Alan Richard Bundy  is a professor at the School of Informatics at the University of Edinburgh, known for his contributions to automated reasoning, especially to proof planning, the use of meta-level reasoning to guide proof search.

Education
Alan Bundy was educated as a mathematician, obtaining an honours degree in mathematics in 1968 from the University of Leicester and a PhD in mathematical logic in 1971, also from Leicester.

Career and research
Since 1971, Bundy has worked at the University of Edinburgh: initially in the 'Metamathematics' Unit, which in 1972 became the Department of Computational Logic, in 1974 was absorbed into the new Department of Artificial Intelligence, and in 1998 was absorbed into the new School of Informatics. From 1971 to 1973, he was a research fellow on Prof. B. Meltzer's Science and Engineering Research Council (SERC) grant Theorem Proving by Computer; in 1973, he was appointed a university lecturer; in 1984, he was promoted to reader; in 1987, he was promoted to professorial fellow; and in 1990, he was promoted to professor. From 1987 to 1992, he held a SERC Senior Fellowship. From 1998 to 2001 he was Head of the newly formed Division (subsequently School) of Informatics at Edinburgh.
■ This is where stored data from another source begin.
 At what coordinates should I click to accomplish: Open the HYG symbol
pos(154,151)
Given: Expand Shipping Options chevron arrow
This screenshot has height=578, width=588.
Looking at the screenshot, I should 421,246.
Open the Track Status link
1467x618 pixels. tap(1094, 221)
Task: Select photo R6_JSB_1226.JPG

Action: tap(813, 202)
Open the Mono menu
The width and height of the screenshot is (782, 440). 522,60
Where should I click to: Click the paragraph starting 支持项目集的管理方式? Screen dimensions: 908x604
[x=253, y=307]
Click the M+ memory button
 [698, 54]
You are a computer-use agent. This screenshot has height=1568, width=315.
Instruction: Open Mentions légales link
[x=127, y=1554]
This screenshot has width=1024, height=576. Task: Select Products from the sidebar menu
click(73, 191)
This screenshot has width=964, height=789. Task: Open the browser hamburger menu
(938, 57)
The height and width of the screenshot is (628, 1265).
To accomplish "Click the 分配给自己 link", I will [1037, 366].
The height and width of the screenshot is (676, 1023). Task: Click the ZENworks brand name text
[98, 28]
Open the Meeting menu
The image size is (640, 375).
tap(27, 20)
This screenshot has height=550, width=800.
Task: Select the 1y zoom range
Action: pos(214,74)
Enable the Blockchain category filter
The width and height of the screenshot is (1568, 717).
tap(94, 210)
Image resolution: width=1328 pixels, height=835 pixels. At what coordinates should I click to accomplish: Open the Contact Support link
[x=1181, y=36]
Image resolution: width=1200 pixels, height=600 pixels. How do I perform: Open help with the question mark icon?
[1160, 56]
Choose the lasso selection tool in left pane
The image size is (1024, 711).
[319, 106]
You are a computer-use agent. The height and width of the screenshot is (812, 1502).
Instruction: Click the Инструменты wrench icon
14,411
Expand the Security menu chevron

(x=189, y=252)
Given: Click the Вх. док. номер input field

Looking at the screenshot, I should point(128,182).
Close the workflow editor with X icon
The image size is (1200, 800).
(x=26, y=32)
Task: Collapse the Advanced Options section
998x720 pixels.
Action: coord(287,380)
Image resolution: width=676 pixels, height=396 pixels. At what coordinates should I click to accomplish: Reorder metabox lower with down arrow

From 2000 to 2005, he was a founder and convener of the UK Computing Research Committee, which plays an advocacy role for computing research in the UK. From 2010 to 2012, he served as a vice-president and trustee of the British Computer Society with special responsibility for the Academy of Computing.

Honours and awards
Bundy was a founding AAAI Fellow in 1990, and elected a Fellow of the Royal Society of Edinburgh (FRSE)  in 1996, a founding fellow of SSAISB in 1997, a founding fellow of European Coordinating Committee for Artificial Intelligence (ECCAI) in 1999, a fellow of the British Computer Society in 2004, and a Fellow of the Institution of Electrical Engineers in 2005. He was elected a Fellow of the Royal Academy of Engineering (FREng)  in 2008. He was elected an ACM Fellow in 2014 "For contributions to artificial intelligence, automated reasoning, and the formation and evolution of representations.".

He is the winner of the 2007 IJCAI Award for Research Excellence and Herbrand Award for Distinguished Contributions to Automated Deduction.

He was one of the 41 professors selected worldwide to receive one of the Hewlett Packard Labs Innovation Research Awards 2008.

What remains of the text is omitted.